News spread earlier this week that China’s hashrate had slowed by about 8% and that an estimated 400,000 mining units had been shut down in China’s Xinjiang region.
The narrative gained traction after Jack Jianping Kong, former co-chair of Chinese maker Canaan and now head of chipmaker Nano Labs, posted on X on 13 Dec that mining activity in Xinjiang was facing renewed scrutiny.
“Xinjiang's Bitcoin mining farms are shutting down one after another, and the U.S. wins without lifting a finger!”
Two days later, Kong said the network hashrate had fallen by roughly 100 EH/s day over day and tied the decline to China.
Pools tell more
The story “appears to have been amplified by social media, with network data suggesting the impact may be far smaller than some early claims implied,” Miner Weekly said in a report on Thursday.
(Source: TheMinerMag)
Miner Weekly said pool-level data points to a more mixed picture rather than a Xinjiang-only shutdown. (Mining pools group many miners together to earn rewards, and their data offers a useful window into where computing power is dropping or returning).
It noted that some of the steepest declines were seen in North American-facing pools such as FoundryUSA and Luxor, suggesting factors outside China were also at play. At the same time, several large pools with Chinese origins – including Antpool, F2Pool, ViaBTC, SpiderPool, and Pool – also showed declines, though Miner Weekly stressed these pools operate globally. ViaBTC, for instance, is described as “Russia-heavy,” and China-origin pools can include hashrate connected from outside the country, including -linked operations in the US.
Recovery looks quick
Miner Weekly said that, by Wednesday, most major pools were reporting higher real-time hashrate levels, with the combined total only about 20 EH/s below where it sat before the Monday dip.

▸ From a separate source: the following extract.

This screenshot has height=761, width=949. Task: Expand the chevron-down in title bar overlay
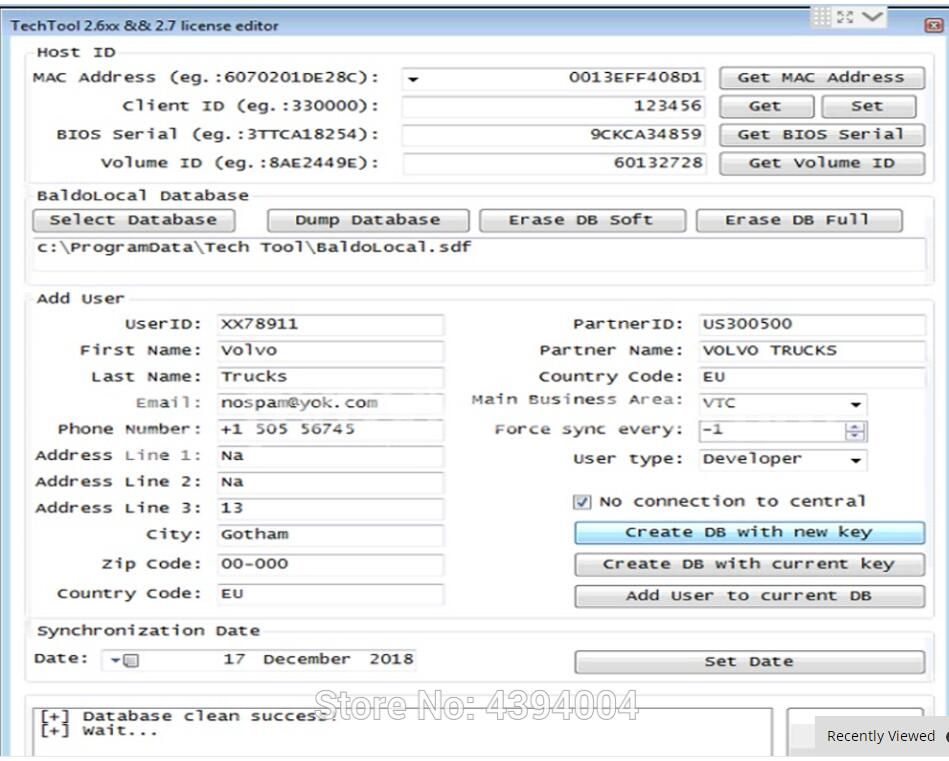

“Updated pool-level data through 18 Dec further weakens the case for a broad, lasting shutdown tied to Xinjiang,” the report noted. “Most major pools have now fully or nearly recovered to pre-dip hashrate levels.”
What still stands out
SpiderPool stood out as the main exception. As of 18 Dec, its reported hashrate remained roughly 20 EH/s below pre-dip levels, making it the only major pool showing a sustained decline.
Miner Weekly suggested that divergence may be a more realistic signal of Xinjiang-related disruption, pointing to tens of EH/s rather than the roughly 100 EH/s figure that circulated on social media.
The report also noted Litecoin’s hashrate fell sharply on Monday and has yet to meaningfully recover, hinting enforcement may be hitting non-Bitcoin mining harder.
Overall, the data suggests the disruption was brief and limited, rather than a broad or lasting shutdown in Xinjiang. While some enforcement activity still seems likely, the quick rebound across major pools indicates the network has so far taken the impact in stride, with only small effects remaining.